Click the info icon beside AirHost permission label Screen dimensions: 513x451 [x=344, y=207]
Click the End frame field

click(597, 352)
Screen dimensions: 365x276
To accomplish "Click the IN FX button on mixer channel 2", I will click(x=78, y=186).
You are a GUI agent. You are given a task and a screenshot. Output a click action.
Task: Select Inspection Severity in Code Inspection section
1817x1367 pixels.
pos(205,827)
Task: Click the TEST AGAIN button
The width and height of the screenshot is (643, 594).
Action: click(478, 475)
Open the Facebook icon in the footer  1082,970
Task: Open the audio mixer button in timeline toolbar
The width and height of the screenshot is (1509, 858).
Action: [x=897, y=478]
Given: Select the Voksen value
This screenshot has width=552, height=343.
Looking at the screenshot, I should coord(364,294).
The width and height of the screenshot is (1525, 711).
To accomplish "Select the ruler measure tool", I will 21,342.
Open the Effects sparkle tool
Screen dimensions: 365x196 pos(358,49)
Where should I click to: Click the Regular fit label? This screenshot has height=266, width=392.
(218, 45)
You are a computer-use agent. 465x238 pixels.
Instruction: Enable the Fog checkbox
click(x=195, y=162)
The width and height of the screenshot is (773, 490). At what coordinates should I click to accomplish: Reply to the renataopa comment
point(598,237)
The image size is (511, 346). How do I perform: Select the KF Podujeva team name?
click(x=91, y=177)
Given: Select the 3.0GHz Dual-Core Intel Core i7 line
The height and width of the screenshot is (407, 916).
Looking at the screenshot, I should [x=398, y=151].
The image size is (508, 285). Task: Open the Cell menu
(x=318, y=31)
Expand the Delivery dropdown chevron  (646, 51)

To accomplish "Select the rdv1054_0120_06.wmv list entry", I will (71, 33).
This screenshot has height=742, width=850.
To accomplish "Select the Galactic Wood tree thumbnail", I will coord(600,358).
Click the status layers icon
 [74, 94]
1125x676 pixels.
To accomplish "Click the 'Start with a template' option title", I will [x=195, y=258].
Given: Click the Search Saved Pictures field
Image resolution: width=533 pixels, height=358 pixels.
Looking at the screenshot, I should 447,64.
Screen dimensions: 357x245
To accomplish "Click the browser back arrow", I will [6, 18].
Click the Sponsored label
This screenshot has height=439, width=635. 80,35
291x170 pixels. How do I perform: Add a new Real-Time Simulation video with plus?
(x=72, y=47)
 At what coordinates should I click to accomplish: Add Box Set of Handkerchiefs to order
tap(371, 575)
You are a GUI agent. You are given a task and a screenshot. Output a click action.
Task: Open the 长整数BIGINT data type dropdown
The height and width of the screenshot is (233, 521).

────────────────

### [AIM OF THE EXERCISE]
Would you copy out all the entries above without changing a single character?

### [SOLUTION FOR THIS PROBLEM]
Click the info icon beside AirHost permission label Screen dimensions: 513x451 [x=344, y=207]
Click the End frame field

click(597, 352)
Screen dimensions: 365x276
To accomplish "Click the IN FX button on mixer channel 2", I will click(x=78, y=186).
You are a GUI agent. You are given a task and a screenshot. Output a click action.
Task: Select Inspection Severity in Code Inspection section
1817x1367 pixels.
pos(205,827)
Task: Click the TEST AGAIN button
The width and height of the screenshot is (643, 594).
Action: click(478, 475)
Open the Facebook icon in the footer  1082,970
Task: Open the audio mixer button in timeline toolbar
The width and height of the screenshot is (1509, 858).
Action: [x=897, y=478]
Given: Select the Voksen value
This screenshot has width=552, height=343.
Looking at the screenshot, I should coord(364,294).
The width and height of the screenshot is (1525, 711).
To accomplish "Select the ruler measure tool", I will 21,342.
Open the Effects sparkle tool
Screen dimensions: 365x196 pos(358,49)
Where should I click to: Click the Regular fit label? This screenshot has height=266, width=392.
(218, 45)
You are a computer-use agent. 465x238 pixels.
Instruction: Enable the Fog checkbox
click(x=195, y=162)
The width and height of the screenshot is (773, 490). At what coordinates should I click to accomplish: Reply to the renataopa comment
point(598,237)
The image size is (511, 346). How do I perform: Select the KF Podujeva team name?
click(x=91, y=177)
Given: Select the 3.0GHz Dual-Core Intel Core i7 line
The height and width of the screenshot is (407, 916).
Looking at the screenshot, I should [x=398, y=151].
The image size is (508, 285). Task: Open the Cell menu
(x=318, y=31)
Expand the Delivery dropdown chevron  (646, 51)

To accomplish "Select the rdv1054_0120_06.wmv list entry", I will (71, 33).
This screenshot has height=742, width=850.
To accomplish "Select the Galactic Wood tree thumbnail", I will coord(600,358).
Click the status layers icon
 [74, 94]
1125x676 pixels.
To accomplish "Click the 'Start with a template' option title", I will [x=195, y=258].
Given: Click the Search Saved Pictures field
Image resolution: width=533 pixels, height=358 pixels.
Looking at the screenshot, I should 447,64.
Screen dimensions: 357x245
To accomplish "Click the browser back arrow", I will [6, 18].
Click the Sponsored label
This screenshot has height=439, width=635. 80,35
291x170 pixels. How do I perform: Add a new Real-Time Simulation video with plus?
(x=72, y=47)
 At what coordinates should I click to accomplish: Add Box Set of Handkerchiefs to order
tap(371, 575)
You are a GUI agent. You are given a task and a screenshot. Output a click action.
Task: Open the 长整数BIGINT data type dropdown
The height and width of the screenshot is (233, 521).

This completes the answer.